WHAT IS BEING ASKED:
Count the lines below that contain the word "computer", and report only that number.

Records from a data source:
************

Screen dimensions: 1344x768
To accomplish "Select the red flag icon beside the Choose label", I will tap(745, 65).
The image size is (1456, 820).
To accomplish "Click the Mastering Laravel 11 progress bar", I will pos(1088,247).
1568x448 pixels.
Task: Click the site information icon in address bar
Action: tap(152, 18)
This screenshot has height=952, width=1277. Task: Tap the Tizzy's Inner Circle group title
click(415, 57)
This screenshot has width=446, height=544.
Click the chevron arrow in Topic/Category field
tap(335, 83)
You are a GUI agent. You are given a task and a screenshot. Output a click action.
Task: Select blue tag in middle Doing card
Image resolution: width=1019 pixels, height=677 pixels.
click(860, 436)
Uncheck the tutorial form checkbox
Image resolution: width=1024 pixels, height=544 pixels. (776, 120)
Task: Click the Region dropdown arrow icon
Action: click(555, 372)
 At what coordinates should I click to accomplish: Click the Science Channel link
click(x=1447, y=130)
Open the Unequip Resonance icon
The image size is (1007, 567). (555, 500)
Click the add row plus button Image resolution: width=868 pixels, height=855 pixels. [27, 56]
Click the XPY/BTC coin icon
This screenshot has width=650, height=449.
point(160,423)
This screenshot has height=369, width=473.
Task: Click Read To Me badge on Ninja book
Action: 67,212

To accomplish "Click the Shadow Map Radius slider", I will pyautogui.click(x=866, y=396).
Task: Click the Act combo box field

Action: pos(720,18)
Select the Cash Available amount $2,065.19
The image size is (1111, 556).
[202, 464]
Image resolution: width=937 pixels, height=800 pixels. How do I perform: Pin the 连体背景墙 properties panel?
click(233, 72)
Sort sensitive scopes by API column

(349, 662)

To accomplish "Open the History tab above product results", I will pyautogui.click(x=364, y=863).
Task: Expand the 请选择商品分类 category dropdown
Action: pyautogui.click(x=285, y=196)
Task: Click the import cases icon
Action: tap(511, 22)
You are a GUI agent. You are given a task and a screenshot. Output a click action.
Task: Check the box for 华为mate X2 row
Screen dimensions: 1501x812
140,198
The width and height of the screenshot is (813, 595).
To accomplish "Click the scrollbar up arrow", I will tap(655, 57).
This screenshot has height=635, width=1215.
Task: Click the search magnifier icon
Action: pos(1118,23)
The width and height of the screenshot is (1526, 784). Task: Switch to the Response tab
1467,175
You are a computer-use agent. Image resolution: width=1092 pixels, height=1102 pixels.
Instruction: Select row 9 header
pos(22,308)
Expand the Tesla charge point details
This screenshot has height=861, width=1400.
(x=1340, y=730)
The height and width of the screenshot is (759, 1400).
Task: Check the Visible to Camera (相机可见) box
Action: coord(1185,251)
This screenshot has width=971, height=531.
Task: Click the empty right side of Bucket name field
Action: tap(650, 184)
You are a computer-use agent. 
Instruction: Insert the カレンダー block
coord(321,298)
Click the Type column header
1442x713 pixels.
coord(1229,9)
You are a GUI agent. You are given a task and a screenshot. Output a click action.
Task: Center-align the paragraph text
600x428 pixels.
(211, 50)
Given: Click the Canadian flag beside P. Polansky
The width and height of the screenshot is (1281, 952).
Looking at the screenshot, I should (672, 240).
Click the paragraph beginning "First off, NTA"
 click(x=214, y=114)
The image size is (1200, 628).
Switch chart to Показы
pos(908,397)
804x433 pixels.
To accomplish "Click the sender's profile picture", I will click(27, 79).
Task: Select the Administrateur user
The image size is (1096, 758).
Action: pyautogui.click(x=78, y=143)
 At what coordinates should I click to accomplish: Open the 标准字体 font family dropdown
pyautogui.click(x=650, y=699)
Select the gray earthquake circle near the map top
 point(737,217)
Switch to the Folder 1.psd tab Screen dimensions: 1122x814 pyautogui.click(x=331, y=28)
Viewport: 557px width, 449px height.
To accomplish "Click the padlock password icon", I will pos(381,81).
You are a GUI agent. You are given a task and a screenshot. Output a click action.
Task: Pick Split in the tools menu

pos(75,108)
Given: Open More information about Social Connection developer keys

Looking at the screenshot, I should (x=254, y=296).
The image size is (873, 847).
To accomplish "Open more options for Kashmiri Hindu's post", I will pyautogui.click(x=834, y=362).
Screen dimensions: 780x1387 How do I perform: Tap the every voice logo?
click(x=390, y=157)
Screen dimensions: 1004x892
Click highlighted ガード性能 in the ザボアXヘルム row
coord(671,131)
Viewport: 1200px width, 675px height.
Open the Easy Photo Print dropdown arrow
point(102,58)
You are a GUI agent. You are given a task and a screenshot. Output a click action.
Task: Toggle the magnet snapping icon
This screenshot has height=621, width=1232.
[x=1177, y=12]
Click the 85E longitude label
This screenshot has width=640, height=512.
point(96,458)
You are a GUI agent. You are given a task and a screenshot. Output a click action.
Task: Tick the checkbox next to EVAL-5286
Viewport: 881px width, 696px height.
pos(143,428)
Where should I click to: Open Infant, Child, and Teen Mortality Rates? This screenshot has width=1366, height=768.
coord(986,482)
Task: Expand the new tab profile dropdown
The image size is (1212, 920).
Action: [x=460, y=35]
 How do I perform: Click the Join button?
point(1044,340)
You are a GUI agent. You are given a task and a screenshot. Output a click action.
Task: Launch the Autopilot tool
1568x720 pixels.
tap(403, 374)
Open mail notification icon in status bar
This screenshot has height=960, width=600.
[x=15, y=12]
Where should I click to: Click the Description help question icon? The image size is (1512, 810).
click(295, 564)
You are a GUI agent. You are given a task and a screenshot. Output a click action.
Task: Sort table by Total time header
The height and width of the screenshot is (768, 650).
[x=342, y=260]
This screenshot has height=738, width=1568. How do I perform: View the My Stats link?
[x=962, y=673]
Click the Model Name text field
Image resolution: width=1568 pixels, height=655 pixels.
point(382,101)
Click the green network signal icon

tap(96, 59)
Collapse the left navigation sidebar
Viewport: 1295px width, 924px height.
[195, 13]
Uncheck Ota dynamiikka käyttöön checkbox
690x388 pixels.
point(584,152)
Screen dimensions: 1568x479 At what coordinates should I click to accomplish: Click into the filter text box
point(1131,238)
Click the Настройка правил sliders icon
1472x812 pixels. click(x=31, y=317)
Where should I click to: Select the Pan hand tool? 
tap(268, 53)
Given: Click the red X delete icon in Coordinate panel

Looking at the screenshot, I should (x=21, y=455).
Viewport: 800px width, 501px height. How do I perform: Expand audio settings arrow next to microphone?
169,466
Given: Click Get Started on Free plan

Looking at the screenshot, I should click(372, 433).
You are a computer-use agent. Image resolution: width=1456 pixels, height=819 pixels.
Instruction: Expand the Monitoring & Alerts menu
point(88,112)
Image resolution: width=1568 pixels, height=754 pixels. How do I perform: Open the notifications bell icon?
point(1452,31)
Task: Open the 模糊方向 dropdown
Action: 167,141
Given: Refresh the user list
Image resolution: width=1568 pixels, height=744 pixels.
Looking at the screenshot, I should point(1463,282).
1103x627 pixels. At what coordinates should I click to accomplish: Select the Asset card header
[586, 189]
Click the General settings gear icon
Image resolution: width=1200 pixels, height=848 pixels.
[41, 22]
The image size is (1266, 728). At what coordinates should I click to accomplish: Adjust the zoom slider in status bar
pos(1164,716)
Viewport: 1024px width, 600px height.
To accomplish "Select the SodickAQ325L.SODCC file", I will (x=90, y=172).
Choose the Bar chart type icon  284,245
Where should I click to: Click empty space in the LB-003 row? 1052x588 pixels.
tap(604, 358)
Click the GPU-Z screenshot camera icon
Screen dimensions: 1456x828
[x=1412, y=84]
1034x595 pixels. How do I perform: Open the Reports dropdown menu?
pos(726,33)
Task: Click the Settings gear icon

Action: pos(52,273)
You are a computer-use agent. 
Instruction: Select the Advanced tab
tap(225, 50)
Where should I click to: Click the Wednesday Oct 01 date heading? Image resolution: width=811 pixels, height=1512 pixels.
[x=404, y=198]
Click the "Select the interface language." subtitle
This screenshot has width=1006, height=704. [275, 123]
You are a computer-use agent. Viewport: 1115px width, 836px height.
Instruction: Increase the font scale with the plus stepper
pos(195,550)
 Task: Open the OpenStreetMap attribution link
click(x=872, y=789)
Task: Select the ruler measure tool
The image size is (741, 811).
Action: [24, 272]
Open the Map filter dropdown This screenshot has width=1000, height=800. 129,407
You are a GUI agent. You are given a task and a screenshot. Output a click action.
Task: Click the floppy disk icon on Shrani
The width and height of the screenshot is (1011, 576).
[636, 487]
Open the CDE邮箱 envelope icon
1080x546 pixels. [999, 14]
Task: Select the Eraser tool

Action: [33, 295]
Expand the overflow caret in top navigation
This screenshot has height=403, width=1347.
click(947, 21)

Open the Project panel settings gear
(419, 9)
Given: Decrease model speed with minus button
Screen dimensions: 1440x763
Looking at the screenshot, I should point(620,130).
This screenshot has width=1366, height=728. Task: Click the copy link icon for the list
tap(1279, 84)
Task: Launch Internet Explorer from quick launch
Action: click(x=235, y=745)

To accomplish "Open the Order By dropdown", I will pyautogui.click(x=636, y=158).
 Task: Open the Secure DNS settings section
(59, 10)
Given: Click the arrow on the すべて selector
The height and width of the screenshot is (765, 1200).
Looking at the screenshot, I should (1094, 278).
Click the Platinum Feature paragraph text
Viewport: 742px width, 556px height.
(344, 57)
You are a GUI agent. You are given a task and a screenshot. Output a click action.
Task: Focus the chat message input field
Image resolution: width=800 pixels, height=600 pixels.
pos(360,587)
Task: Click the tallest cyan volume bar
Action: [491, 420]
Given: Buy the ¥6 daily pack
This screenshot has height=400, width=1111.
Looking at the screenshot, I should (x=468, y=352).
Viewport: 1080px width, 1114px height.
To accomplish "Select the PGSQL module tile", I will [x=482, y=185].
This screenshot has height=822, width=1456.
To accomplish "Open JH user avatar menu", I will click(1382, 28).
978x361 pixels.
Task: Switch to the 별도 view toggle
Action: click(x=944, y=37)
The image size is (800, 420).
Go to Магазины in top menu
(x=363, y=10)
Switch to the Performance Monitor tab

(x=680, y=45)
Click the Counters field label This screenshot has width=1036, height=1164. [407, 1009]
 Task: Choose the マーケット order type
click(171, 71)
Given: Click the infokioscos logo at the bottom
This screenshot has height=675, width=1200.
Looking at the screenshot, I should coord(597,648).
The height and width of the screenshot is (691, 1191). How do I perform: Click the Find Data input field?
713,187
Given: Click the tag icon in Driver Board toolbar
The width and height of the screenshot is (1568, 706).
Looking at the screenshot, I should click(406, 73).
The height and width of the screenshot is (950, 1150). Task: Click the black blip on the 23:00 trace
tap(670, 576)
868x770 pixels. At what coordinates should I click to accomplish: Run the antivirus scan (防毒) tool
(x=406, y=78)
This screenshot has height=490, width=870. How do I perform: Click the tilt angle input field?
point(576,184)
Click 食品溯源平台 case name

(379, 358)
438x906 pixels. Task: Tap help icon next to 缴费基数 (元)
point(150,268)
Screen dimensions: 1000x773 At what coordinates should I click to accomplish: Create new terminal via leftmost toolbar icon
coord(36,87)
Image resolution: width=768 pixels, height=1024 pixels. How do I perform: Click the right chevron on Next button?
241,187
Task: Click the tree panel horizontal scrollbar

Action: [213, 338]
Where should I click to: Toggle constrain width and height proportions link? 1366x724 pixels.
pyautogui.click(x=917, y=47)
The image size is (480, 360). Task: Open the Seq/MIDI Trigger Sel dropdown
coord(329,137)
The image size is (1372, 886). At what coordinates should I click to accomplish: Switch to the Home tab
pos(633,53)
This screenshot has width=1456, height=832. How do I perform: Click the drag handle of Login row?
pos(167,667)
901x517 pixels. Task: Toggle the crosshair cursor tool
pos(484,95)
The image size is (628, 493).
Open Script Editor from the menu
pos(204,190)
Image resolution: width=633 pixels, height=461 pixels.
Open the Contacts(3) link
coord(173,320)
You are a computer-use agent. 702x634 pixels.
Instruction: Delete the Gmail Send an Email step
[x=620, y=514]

************

RESULT:
6